## Selected passage
------------------------------------------------------------------------

Over two weeks of intense rehearsal for the cast, I altered, repaired, and smartened up the hires, sourced missing garments and footwear, made a bonnet or two, and worked with the costume maker to complete the ghosts. Marley’s chains all needed to be stitched onto the coat and scarf he was putting on as a quick change over his Bob costume. This coat and hat also had to be broken down, made shabby, cobwebby and ghostlike. All this is the work the costume supervisor does right up to opening night, so I did.

After a freezing tech week of long evenings worrying about the way the lighting affected the aesthetic, whether the quick changes would be quick enough, and whether the multiple layers of thermal wear were sufficient for the cast (or visible!), there was no more for me to do. We opened on Friday 11th December. Fortunately, Bury St Edmunds was in tier two, so were able to complete the run. Everyone in our cast, crew, and wider team stayed COVID-free, and our socially distanced audiences in their daily sanitised headsets with disposable covers all stayed safe too.

The show was really well received and reviewed, but the most important thing was that people got to be a part of a whole live experience again, sharing in the energy and wonder that comes from performance. Everything that each one of us does, including the role of the audience, makes live theatre an experience like no other.

Everyone who worked on this show has their own story, but this is mine.

------------------------------------------------------------------------

## Exercise data

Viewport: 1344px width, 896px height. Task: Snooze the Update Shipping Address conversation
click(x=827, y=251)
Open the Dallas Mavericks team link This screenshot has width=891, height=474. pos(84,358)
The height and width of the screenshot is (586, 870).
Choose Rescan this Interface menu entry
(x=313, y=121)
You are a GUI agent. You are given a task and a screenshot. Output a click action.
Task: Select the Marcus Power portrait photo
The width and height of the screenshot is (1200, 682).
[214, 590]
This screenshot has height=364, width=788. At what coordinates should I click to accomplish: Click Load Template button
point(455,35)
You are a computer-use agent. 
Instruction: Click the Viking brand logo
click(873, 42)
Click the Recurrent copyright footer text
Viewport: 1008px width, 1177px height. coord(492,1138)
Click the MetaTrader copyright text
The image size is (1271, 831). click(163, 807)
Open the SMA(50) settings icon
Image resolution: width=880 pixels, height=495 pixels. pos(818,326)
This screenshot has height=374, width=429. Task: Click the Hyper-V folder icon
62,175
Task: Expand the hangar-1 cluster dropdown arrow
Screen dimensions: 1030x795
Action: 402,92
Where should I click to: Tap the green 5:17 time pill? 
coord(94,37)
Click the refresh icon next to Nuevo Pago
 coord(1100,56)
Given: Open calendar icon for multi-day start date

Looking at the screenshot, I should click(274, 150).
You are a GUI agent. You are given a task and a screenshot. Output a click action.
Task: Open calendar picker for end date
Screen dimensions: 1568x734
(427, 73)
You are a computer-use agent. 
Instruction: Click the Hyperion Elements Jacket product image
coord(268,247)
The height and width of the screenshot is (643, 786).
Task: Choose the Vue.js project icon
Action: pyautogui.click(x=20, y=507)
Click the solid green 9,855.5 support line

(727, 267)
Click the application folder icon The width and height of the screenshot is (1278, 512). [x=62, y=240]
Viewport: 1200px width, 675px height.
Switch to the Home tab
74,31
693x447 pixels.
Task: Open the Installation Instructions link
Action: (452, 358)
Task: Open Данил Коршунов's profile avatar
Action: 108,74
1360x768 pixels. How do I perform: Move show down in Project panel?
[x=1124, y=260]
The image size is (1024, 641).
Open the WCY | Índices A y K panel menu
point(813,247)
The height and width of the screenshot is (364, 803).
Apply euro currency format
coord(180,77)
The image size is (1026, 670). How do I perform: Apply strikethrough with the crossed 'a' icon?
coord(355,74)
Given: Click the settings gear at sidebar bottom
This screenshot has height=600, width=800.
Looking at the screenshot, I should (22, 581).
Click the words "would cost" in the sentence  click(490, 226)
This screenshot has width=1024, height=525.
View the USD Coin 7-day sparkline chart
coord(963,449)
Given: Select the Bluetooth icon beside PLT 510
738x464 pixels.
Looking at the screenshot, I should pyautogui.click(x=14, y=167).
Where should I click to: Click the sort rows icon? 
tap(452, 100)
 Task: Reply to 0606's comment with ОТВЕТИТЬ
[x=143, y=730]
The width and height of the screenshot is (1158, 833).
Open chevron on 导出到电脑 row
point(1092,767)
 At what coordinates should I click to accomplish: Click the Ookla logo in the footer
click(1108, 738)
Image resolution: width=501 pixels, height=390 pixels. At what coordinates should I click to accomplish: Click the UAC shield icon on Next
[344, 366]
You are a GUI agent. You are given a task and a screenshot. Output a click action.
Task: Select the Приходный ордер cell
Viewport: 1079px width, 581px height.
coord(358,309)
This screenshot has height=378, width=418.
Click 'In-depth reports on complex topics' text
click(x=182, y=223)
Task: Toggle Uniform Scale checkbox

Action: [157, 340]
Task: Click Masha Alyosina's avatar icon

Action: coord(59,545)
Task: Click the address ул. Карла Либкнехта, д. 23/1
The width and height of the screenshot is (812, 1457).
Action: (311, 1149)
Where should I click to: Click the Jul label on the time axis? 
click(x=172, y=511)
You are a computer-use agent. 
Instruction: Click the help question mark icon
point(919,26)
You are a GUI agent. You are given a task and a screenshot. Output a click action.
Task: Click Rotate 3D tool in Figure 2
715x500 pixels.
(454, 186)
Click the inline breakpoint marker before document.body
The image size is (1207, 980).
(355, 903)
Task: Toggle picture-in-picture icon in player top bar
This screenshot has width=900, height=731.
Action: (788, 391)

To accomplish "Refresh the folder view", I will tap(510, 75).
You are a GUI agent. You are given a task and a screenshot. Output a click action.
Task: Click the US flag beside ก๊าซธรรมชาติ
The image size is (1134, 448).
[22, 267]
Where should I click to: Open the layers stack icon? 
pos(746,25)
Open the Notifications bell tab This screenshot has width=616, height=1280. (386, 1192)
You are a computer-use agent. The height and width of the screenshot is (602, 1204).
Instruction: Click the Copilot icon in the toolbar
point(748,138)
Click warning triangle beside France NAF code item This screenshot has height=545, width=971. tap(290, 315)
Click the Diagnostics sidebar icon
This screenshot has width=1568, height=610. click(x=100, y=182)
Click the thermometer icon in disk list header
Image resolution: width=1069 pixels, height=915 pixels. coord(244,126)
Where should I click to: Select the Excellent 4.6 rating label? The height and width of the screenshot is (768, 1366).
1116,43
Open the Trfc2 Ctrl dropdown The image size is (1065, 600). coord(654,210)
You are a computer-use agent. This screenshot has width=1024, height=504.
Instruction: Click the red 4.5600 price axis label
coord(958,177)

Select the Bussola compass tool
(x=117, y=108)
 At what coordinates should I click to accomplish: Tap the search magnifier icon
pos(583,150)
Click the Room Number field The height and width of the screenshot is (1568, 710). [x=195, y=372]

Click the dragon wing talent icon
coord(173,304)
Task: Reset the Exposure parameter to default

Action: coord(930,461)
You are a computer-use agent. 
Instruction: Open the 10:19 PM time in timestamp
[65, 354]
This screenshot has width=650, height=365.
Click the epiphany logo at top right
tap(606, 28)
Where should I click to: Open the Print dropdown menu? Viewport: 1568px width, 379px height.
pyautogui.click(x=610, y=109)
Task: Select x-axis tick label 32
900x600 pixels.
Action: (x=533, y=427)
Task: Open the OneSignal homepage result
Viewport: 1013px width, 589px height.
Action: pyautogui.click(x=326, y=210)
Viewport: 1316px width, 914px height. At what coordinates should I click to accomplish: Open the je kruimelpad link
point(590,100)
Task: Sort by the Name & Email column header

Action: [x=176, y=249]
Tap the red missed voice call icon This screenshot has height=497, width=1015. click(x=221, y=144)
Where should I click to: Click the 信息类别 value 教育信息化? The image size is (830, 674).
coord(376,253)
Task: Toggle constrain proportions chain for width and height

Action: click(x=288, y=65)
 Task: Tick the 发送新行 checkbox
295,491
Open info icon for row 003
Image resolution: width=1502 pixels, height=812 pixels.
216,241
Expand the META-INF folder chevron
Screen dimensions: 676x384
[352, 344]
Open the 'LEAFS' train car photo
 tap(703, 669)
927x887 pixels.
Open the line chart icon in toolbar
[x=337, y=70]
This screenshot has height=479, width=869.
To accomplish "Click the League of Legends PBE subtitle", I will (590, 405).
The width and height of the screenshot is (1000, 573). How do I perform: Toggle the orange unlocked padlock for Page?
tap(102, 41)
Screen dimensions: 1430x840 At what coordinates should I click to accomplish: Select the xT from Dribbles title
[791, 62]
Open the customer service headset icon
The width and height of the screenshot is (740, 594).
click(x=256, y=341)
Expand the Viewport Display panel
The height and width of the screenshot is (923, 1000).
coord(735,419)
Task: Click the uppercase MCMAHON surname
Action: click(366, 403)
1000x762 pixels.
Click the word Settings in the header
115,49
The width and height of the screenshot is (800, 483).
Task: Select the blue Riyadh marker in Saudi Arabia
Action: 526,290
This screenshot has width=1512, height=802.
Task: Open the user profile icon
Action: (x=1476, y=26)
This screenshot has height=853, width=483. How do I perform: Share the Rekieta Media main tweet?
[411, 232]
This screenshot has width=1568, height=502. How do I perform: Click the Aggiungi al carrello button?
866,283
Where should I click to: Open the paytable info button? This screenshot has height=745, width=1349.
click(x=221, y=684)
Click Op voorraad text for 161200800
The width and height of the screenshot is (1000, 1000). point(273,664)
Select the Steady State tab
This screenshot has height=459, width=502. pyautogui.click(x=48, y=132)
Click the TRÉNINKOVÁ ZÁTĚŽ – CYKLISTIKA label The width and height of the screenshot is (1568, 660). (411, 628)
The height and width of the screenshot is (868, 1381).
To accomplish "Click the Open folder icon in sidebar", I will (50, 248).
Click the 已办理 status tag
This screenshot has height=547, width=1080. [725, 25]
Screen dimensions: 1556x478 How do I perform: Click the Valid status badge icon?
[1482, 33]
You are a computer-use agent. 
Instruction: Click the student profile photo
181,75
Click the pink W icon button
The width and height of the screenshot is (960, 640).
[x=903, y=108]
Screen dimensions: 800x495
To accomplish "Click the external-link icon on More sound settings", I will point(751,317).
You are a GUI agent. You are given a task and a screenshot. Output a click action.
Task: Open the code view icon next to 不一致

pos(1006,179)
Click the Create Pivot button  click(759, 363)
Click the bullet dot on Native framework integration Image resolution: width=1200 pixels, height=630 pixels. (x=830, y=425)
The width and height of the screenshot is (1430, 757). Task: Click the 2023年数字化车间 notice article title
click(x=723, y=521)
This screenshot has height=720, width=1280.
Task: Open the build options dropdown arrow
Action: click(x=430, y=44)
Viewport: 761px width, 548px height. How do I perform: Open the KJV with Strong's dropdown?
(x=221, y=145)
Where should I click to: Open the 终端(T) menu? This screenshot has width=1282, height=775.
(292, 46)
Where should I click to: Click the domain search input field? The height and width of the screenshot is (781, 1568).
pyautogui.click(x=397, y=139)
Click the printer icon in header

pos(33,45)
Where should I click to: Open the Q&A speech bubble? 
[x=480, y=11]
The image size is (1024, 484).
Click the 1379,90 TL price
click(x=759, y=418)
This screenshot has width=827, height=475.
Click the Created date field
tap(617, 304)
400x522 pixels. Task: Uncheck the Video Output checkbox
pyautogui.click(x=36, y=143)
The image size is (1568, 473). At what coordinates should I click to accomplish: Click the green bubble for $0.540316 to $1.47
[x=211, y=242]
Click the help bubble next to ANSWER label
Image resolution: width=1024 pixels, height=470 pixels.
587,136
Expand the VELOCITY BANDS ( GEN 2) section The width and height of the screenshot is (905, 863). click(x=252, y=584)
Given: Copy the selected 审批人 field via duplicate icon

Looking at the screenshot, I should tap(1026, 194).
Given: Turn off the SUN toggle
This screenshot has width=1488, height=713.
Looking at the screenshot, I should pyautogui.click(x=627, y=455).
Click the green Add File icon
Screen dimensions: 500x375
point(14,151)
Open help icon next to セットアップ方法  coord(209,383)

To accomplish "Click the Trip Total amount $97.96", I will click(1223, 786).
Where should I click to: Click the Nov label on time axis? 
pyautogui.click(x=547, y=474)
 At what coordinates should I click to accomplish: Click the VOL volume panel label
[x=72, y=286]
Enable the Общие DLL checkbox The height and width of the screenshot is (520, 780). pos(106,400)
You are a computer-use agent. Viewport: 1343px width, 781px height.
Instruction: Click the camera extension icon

------------------------------------------------------------------------

## What the task requires
Update the costume account between "The show was" and "this is mine.", inclusive, so that "live drama" stands in place of "live theatre". The data is not required for this work.

## Answer section
The show was really well received and reviewed, but the most important thing was that people got to be a part of a whole live experience again, sharing in the energy and wonder that comes from performance. Everything that each one of us does, including the role of the audience, makes live drama an experience like no other.

Everyone who worked on this show has their own story, but this is mine.